8.4 Exponential Moving Average (EMA)

After a warmup period (e.g., 150 epochs), a shadow copy of the parameters is updated as a running exponential average:

$$\bar{\theta}_t = \rho \bar{\theta}_{t-1} + (1 - \rho)\theta_t, \quad \rho = 0.9999$$

The EMA weights are smoother and generalize better than the raw weights, because they average over many recent iterations and are less sensitive to the noise of any single mini-batch. Validation and inference always use the EMA weights after they become available.

8.5 Training Loop

for epoch in range(1000):
    # Phase control
    if epoch < 100:
        freeze(backbone)
    else:
        unfreeze(backbone)
    if epoch >= 150:
        ema.enabled = True

    # Foreground-oversampled patch sampling
    set_oversample_ratio(fg_prob=0.667)

    for batch in train_loader:
        images  = batch["image"].to(device)   # B×C×128³
        labels  = batch["label"].to(device)   # B×1×128³

        # Forward
        with torch.cuda.amp.autocast():
            logits = model(images)             # B×Cseg×128³
            loss   = dice_focal_loss(logits, labels)

        # Backward
        scaler.scale(loss).backward()
        scaler.unscale_(optimizer)
        torch.nn.utils.clip_grad_norm_(model.parameters(), 12.0)
        scaler.step(optimizer)
        scaler.update()
        optimizer.zero_grad(set_to_none=True)
        ema.update()

    scheduler.step()

    # Validate with EMA weights using sliding window
    val_dice = sliding_window_inference(
        model_ema, val_loader,
        roi_size=(128,128,128),
        sw_batch_size=4,
        overlap=0.5
    )
    if val_dice > best_dice:
        best_dice = val_dice
        torch.save(ema.state_dict(), "best_model.pth")

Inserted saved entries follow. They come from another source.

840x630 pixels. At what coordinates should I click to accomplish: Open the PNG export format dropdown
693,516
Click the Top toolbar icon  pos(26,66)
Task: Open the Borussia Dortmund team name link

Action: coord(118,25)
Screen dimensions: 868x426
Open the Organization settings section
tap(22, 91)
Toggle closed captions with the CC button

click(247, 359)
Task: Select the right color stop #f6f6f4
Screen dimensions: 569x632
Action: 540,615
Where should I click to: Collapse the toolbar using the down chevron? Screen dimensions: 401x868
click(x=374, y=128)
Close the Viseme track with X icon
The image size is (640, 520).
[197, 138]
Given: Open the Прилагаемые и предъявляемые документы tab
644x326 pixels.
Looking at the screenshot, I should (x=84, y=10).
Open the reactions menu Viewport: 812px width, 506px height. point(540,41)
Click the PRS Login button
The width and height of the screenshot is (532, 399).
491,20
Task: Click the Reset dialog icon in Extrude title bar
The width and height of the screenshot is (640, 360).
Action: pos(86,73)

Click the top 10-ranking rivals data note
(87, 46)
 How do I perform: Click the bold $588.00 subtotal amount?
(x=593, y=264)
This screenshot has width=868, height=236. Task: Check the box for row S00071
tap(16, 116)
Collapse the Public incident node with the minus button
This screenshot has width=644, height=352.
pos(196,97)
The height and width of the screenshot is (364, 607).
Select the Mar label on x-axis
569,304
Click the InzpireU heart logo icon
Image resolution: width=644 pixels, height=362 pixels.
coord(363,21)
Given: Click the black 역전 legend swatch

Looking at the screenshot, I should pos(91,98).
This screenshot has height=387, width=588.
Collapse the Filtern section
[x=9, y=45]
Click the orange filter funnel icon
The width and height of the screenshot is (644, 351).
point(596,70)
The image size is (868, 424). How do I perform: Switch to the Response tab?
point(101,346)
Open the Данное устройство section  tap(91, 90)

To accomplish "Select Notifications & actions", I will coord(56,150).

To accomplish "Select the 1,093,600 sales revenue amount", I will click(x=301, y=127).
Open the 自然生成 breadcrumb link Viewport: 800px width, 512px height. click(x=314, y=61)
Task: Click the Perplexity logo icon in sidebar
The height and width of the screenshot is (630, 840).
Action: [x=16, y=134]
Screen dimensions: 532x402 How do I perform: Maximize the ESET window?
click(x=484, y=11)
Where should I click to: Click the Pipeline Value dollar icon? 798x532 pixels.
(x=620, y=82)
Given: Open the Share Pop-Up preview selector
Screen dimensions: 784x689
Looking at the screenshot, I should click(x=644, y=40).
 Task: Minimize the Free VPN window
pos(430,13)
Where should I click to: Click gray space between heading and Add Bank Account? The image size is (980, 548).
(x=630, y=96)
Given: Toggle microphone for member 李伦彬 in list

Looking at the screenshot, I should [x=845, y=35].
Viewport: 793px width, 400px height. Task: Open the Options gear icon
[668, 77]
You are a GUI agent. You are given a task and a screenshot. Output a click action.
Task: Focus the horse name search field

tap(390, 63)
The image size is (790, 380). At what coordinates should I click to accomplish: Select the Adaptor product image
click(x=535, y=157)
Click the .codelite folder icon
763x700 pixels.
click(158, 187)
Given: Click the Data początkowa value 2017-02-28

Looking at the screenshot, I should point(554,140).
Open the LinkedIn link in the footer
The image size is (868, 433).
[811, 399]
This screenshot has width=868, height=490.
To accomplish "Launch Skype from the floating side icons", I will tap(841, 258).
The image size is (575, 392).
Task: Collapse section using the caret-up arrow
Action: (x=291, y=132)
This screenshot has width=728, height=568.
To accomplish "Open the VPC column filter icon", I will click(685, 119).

9. Inference — Sliding Window and Test-Time Augmentation

9.1 Sliding Window Inference

A full CT volume (e.g., 300×512×512 at 1 mm) does not fit in GPU memory during inference. Sliding window inference partitions the volume into overlapping patches, runs each through the model, and aggregates predictions with Gaussian weighting:

For a volume of size \( D \times H \times W \) and patch size \( d_p \times h_p \times w_p \), the stride in each dimension with overlap ratio \( r \) is:

$$s_d = \lfloor d_p \cdot (1 - r) \rfloor, \quad s_h = \lfloor h_p \cdot (1 - r) \rfloor, \quad s_w = \lfloor w_p \cdot (1 - r) \rfloor$$

Typical overlap: \( r = 0.5 \). The aggregated prediction at each voxel is:

$$\hat{Y}(\mathbf{x}) = \frac{\sum_{i} w_i(\mathbf{x}) \cdot \hat{Y}_i(\mathbf{x})}{\sum_{i} w_i(\mathbf{x})}$$

where the Gaussian importance weight for patch \( i \) centred at \( \mathbf{c}_i \) is:

$$w_i(\mathbf{x}) = \exp\!\left(-\frac{\|\mathbf{x} - \mathbf{c}_i\|_2^2}{2\sigma_w^2}\right)$$

The Gaussian weighting downweights predictions near the patch boundary (which have less context) and upweights predictions near the patch centre.

9.2 Test-Time Augmentation (TTA)

Applying multiple augmented versions of the input volume and averaging their predictions improves performance by 0.5–1.5% Dice at the cost of \( N_{\text{TTA}} \) forward passes. Standard TTA for 3D medical images applies all 8 combinations of axis-flips:

$$\hat{Y}_{\text{TTA}} = \frac{1}{8} \sum_{f \in \mathcal{F}} \mathcal{F}_f^{-1}\!\left(\hat{Y}\!\left(\mathcal{F}_f(\mathbf{X})\right)\right)$$

where \( \mathcal{F} = \{\text{identity}, \text{flip}_x, \text{flip}_y, \text{flip}_z, \text{flip}_{xy}, \text{flip}_{xz}, \text{flip}_{yz}, \text{flip}_{xyz}\} \) and \( \mathcal{F}_f^{-1} \) reverses the augmentation on the prediction. The CTC-like argmax over averaged probabilities is taken at the end, not per-augmentation.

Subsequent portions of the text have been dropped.